I have bought a new elastic today,fixed it but didn´t test it for the moment,think it will be more powerfull than the grey one...to be continued.



 



by the way,square rubber needs a special treatement,stretch them for some hours to get better elasticity/performance,put some vegetal oil on ,it also helps and they will last much longer .

(25 cm stretched to 125 cm ) 


Some shots with both slingshots at 2 meters,off course double bands are better but we can´t see the difference here,every ones went through very easily and made a big noise in the wall behind.


 
Need to find something to be able to compare the power with gold flatbands .( not a motocycle helmet







)


----------



## smitty (Dec 17, 2009)

Yeah you got it right! Shooting at motorcycle helmets breaks windows!


----------



## TRUGREEN (Dec 19, 2009)

Nice Slingshots!


----------



## JoergS (Dec 17, 2009)

Very good to see you here, Pavel (who is my 1000st subscriber)! I am sending your slingshot out today, equipped with flat band. I hope you will let us know how it compares to yours.

Jörg


----------



## Pavel8303 (Jan 13, 2010)

JoergS said:


> Very good to see you here, Pavel (who is my 1000st subscriber)! I am sending your slingshot out today, equipped with flat band.

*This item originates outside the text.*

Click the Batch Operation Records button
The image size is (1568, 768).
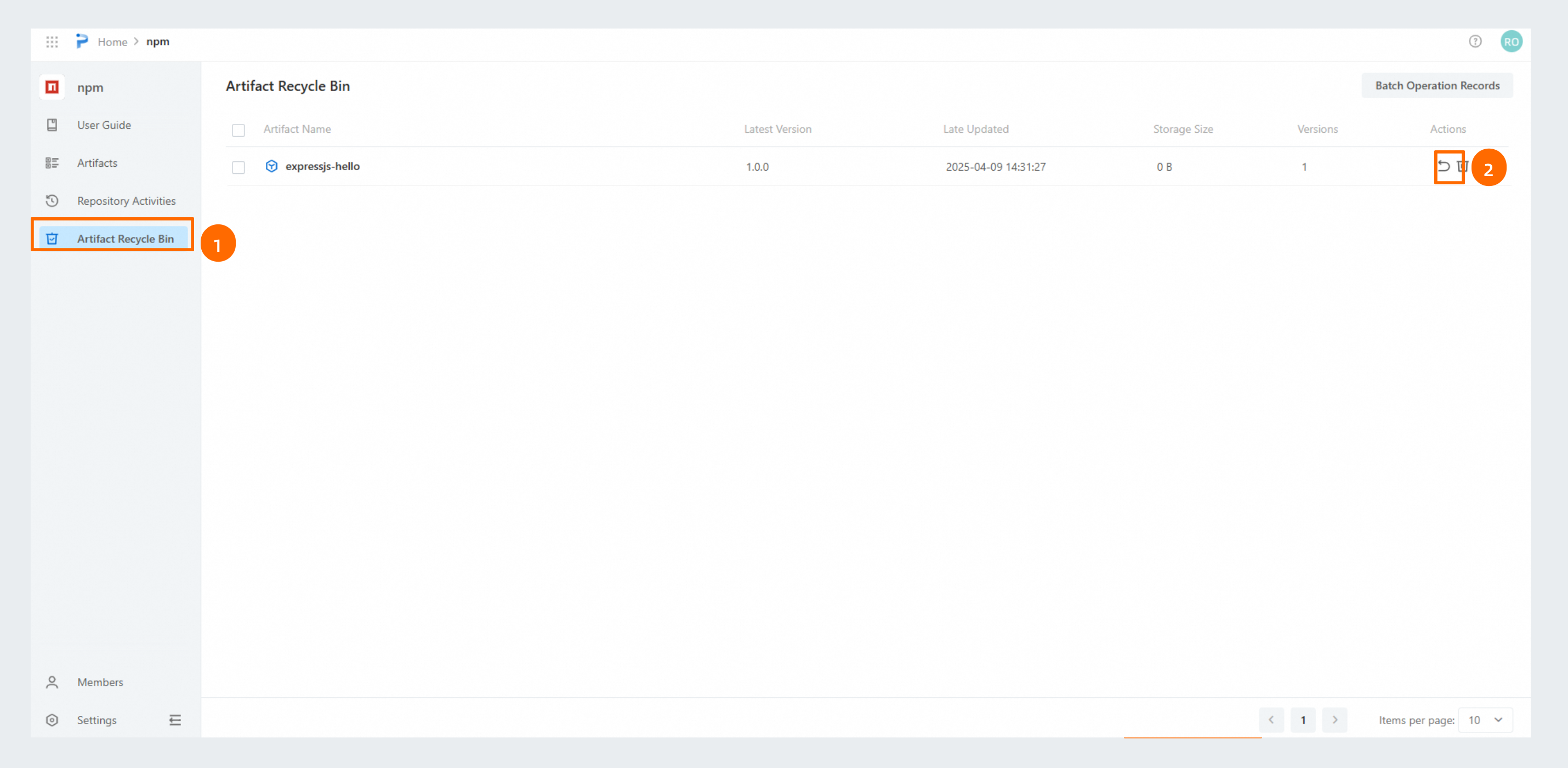(x=1436, y=86)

I hope you will let us know how it compares to yours.
> 
> Jörg


Great,it will be a pleasure to test one of yours slingshots !!!


----------



## p4v_singh (Dec 21, 2009)

when will you be giving out other prizes any pictiular number?


----------



## Flatband (Dec 18, 2009)

Hi Pavel,
I'm curious, how many shots on average are you getting with those cube(square bands) and what type (size) ammo do you shoot? A test I did years ago showed they (cubes) last longer then all other band types. Flatband


----------



## Pavel8303 (Jan 13, 2010)

Flatband said:


> Hi Pavel,
> I'm curious, how many shots on average are you getting with those cube(square bands) and what type (size) ammo do you shoot? A test I did years ago showed they (cubes) last longer then all other band types. Flatband


Hello Flat







,

i am using marbles,steel balls (10-15mm ) and some home made lead ammo you can see on the pics....for the moment i have made only aroud 500 shots but cubic rubber last very very long,even if you are a slingshot maniac







I will told you if it breaks but think it not will be this year .


----------



## slingshotwannabe (Oct 17, 2011)

thank you so much for the technic about the square elastic. i'll try that


----------



## Charles (Aug 26, 2010)

It is interesting that square bands are readily available in Central America and other parts of the world, but are difficult to find in the US and Canada. I wonder why that is? Do the square bands have a use other than slingshots in the Czech Republic?

Cheers ........ Charles


----------



## harson (Oct 21, 2011)

£3.75 per metre from www.highlandhorn.com
i just ordered 5 metres to try out /give to friends to try


----------



## Xidoo (Aug 14, 2010)

I have never used this kind of bands. I wish, I could have the chance to use them. Saludos







.


----------



## slingshotwannabe (Oct 17, 2011)

Pavel thank you so much.







It works. now I can use square band with ease. I used coconut oil because I don't have vegetable oil but it works.
here is the pic of my slingshot with square band thanks to you












  








my new slingshot with square band




__
slingshotwannabe


__
Nov 14, 2011




homemade slingshot


----------



## ZDP-189 (Mar 14, 2010)

I like those forks. They have an old world charm and they're some of the best bark-on forks I have seen.


----------